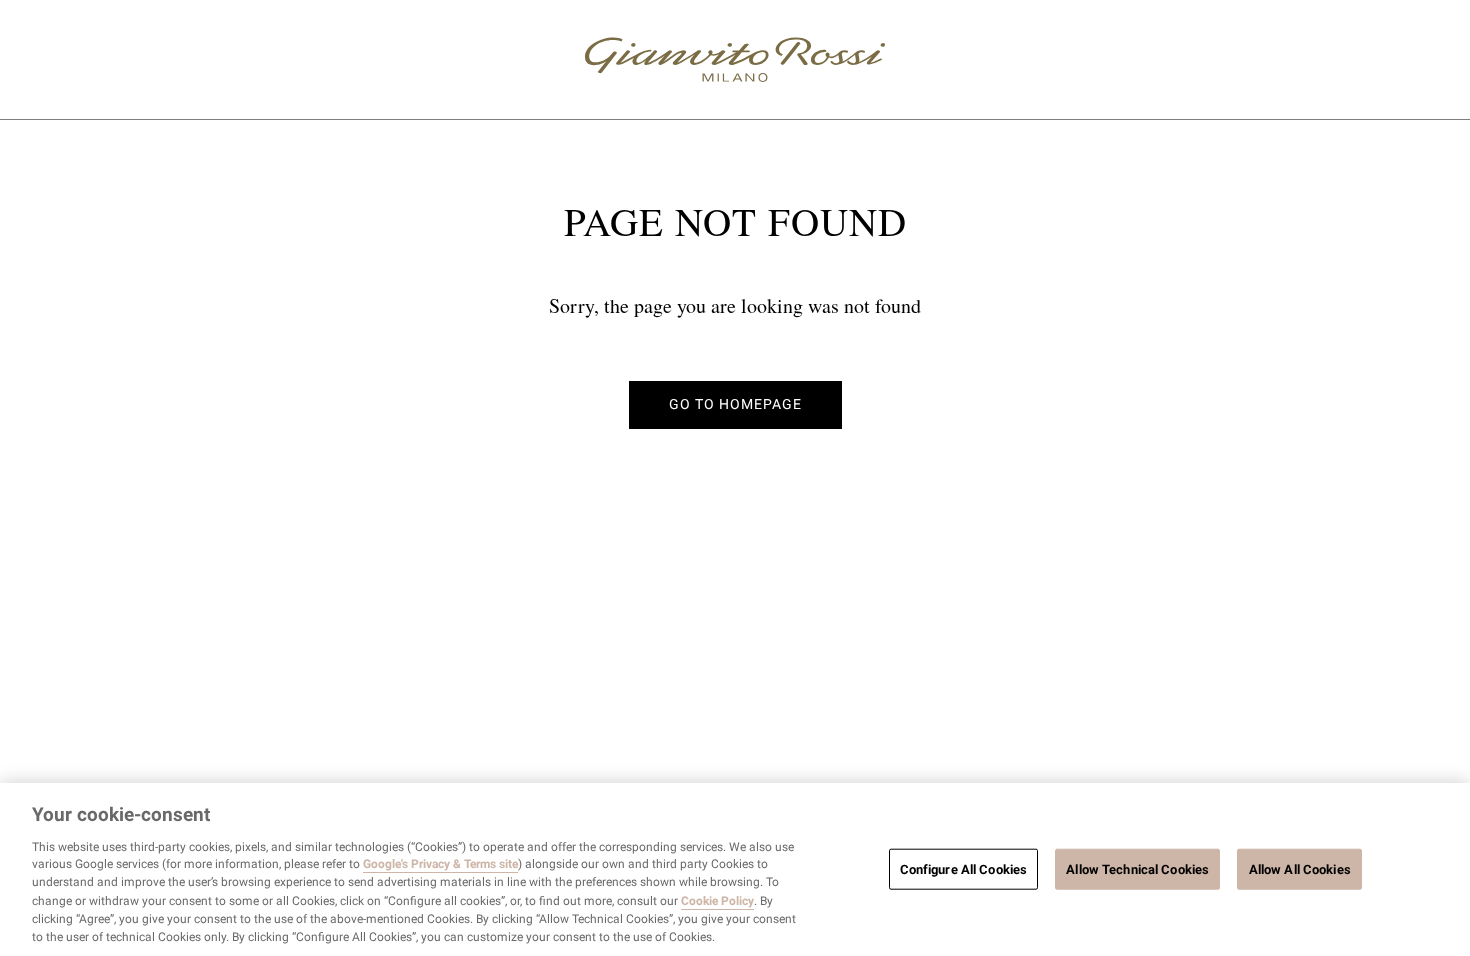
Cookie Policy (717, 901)
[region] (735, 869)
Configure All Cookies (964, 868)
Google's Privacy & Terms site (440, 865)
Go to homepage (735, 404)
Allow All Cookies (1300, 868)
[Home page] (735, 59)
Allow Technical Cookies (1137, 868)
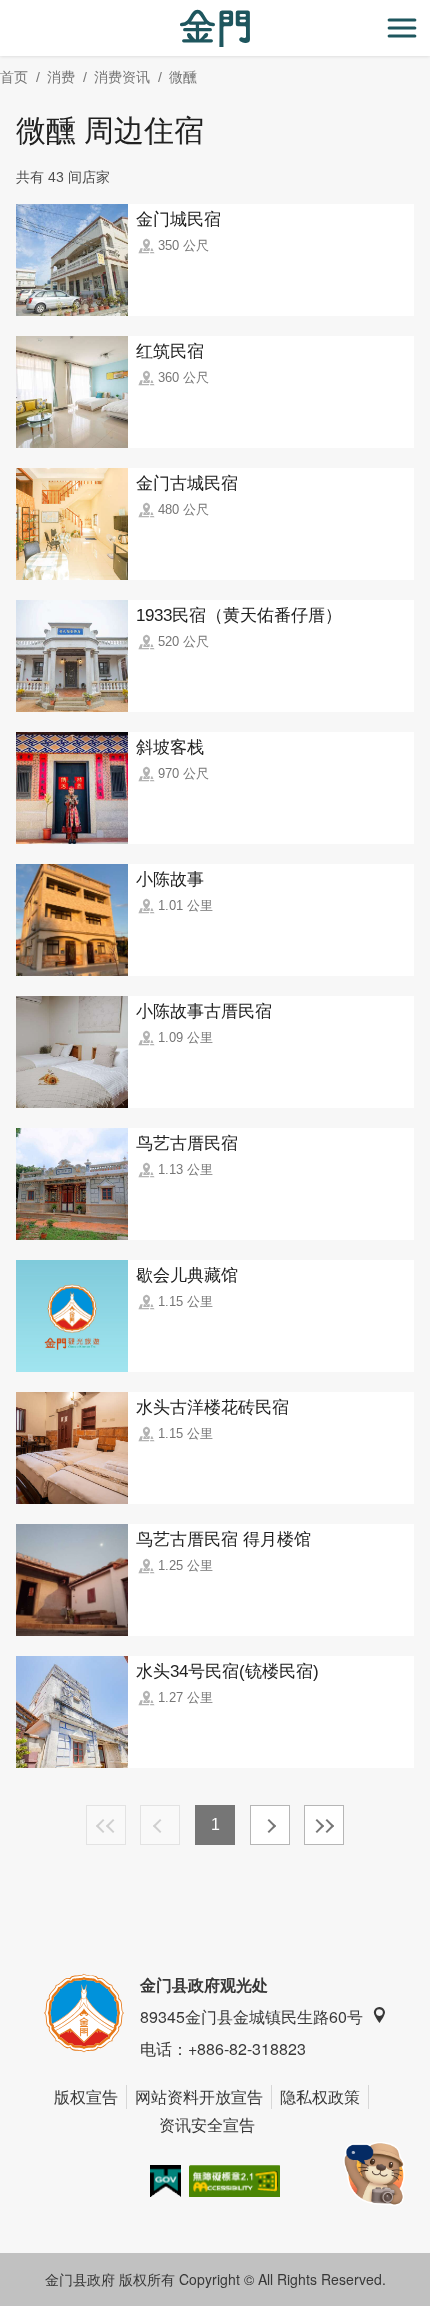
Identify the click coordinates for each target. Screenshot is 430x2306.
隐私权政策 (320, 2096)
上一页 (160, 1825)
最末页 (324, 1825)
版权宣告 (86, 2096)
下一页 (270, 1825)
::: (6, 11)
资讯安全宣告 (207, 2124)
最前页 (106, 1825)
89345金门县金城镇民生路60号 (251, 2016)
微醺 (183, 77)
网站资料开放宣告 (199, 2096)
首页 (14, 77)
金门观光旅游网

────

» **Task prompt**: Gather from the records above every line containing the string "Cookies".

» **Completed exercise**:
Configure All Cookies (964, 868)
Allow All Cookies (1300, 868)
Allow Technical Cookies (1137, 868)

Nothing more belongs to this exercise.